"Stay classy, San Diego."
InPrecisely third Friday = precisely 300 words
USPTO is self-funding. The vast libraries and examiner corps churning through patent and trademark applications are paid for by fees paid by those applicants. Voluntarily paid government fees. Like tax on weed.
Examiners do their searching using classification systems as a starting point.
There are approximately 250,000 technical classification codes in the Cooperative Patent Classification that the USPTO uses along with the European Patent Office.
On the trademark side – classification is much simpler.
In the 1950’s, global diplomats partied in Nice, France to harmonize global trademark law over rose and socca.
All of commerce – from string to rocketry to ski goggles – was categorized into 45 classes.
45 classes: 34 classes of goods and 11 classes of services.
75 years later, still 45 classes.
Times have changed – the Nice classes have not.
Class 1 is chemicals.
Class 3 is cosmetics and cleaning preparations. (Goods never found on the same shelf.)
Class 13 is firearms.
Class 23 is yarns and threads.
Class 38 is telecommunications services.
Class 42 is computer and scientific services.
Each trademark application is actually an application to register the trademark into one of the 45 Nice classes.

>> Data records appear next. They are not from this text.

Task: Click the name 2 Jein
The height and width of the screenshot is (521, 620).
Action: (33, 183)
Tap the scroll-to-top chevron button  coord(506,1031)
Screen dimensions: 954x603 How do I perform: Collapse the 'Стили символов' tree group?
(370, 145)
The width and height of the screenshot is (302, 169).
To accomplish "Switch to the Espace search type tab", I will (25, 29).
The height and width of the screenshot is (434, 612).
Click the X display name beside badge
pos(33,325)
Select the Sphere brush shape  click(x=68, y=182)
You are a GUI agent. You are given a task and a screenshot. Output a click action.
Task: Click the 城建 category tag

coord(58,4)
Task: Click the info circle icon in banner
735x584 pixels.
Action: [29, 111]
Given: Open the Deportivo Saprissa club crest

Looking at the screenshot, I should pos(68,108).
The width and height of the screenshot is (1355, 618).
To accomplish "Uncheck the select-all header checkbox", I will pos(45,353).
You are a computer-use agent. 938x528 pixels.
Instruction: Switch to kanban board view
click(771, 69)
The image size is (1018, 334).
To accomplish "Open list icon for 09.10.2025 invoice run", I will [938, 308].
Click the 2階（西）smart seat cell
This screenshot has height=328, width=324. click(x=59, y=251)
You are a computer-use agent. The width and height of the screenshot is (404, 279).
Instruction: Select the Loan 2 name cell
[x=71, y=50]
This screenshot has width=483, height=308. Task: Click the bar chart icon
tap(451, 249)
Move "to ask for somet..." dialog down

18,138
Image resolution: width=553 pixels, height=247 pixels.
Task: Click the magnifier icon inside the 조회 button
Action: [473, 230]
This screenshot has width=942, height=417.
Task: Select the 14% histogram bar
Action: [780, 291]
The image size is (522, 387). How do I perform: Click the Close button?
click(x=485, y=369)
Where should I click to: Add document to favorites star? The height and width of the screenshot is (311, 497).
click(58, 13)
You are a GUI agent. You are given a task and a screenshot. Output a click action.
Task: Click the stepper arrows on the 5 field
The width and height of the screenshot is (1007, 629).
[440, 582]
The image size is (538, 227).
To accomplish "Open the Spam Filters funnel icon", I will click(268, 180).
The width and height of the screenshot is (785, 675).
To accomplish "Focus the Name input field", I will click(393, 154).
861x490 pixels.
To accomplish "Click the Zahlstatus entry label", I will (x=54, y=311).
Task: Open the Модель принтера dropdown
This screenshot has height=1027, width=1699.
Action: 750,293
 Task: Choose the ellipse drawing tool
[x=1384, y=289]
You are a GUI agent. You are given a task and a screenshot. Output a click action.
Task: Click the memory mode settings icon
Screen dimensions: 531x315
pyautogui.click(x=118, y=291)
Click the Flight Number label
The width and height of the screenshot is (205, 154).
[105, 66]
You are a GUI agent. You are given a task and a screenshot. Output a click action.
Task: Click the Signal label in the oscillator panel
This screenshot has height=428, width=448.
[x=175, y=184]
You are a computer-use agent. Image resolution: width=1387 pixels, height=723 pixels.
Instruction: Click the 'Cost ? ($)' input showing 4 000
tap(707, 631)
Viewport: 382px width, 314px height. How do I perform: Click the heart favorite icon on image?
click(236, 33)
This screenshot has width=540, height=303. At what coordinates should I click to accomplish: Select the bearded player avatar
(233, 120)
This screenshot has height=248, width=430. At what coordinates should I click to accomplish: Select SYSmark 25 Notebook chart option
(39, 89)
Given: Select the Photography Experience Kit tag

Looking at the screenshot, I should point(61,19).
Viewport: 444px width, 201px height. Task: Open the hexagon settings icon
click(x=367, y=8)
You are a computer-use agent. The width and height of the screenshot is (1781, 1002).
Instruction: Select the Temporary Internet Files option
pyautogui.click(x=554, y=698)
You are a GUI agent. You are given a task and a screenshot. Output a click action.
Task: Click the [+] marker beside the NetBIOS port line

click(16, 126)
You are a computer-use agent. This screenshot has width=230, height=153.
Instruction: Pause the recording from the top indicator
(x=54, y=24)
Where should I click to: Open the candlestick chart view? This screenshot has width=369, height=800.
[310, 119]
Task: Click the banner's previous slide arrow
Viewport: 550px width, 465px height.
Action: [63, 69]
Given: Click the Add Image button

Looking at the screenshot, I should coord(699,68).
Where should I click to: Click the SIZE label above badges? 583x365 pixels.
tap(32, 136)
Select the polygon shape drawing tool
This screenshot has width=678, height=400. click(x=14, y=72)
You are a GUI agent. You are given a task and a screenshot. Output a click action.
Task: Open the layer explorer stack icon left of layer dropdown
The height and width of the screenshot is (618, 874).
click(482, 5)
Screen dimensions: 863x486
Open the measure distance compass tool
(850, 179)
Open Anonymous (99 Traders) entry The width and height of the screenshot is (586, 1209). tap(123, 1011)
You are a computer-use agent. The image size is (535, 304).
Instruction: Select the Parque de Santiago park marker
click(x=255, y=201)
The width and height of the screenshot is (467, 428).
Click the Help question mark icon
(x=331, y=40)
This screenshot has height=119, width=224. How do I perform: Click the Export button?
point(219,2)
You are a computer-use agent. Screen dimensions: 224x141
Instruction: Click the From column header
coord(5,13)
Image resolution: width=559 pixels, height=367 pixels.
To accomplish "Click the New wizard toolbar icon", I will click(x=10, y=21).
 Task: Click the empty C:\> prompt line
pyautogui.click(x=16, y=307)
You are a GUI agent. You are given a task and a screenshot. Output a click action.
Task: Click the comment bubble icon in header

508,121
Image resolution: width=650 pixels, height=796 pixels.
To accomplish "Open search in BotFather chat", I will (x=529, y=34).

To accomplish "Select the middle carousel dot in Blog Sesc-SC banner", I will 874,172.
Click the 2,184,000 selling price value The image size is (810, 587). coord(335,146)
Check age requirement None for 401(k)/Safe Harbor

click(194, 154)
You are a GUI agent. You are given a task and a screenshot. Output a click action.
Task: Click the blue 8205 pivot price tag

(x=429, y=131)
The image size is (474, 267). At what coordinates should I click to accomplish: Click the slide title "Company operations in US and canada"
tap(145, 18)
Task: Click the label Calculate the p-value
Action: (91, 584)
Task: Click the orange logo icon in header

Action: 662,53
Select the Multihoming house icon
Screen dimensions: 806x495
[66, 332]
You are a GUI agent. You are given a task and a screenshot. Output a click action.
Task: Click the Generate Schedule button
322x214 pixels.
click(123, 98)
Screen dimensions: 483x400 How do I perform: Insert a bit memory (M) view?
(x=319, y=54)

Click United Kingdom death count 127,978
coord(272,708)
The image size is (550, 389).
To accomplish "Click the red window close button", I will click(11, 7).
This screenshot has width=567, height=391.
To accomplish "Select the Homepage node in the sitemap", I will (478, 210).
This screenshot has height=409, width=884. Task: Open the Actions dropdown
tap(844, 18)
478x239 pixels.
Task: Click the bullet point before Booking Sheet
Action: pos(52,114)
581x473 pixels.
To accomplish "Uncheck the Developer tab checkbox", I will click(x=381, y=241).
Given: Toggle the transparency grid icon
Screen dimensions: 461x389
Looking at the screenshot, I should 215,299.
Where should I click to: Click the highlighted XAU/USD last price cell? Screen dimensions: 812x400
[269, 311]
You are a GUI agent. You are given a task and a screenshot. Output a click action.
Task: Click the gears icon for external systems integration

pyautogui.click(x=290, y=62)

If the applicant is using the mark in multiple classes – “DEAD AIM for pistols and for eyeliner” – the applicant is required to prosecute those trademark applications separately. One for DEAD AIM for pistols in Class 13, and one for DEAD AIM for eyeliner in class 3.
Each application for each class requires new application fees, and requires meeting all of the application requirements for each class. In a way, it’s organized, and the multiple fees help keep the USPTO afloat.
In reality, the class system is porous – nearly meaningless.
Exact same mark in the exact same class might not kill an application, while the exact same mark in another class might.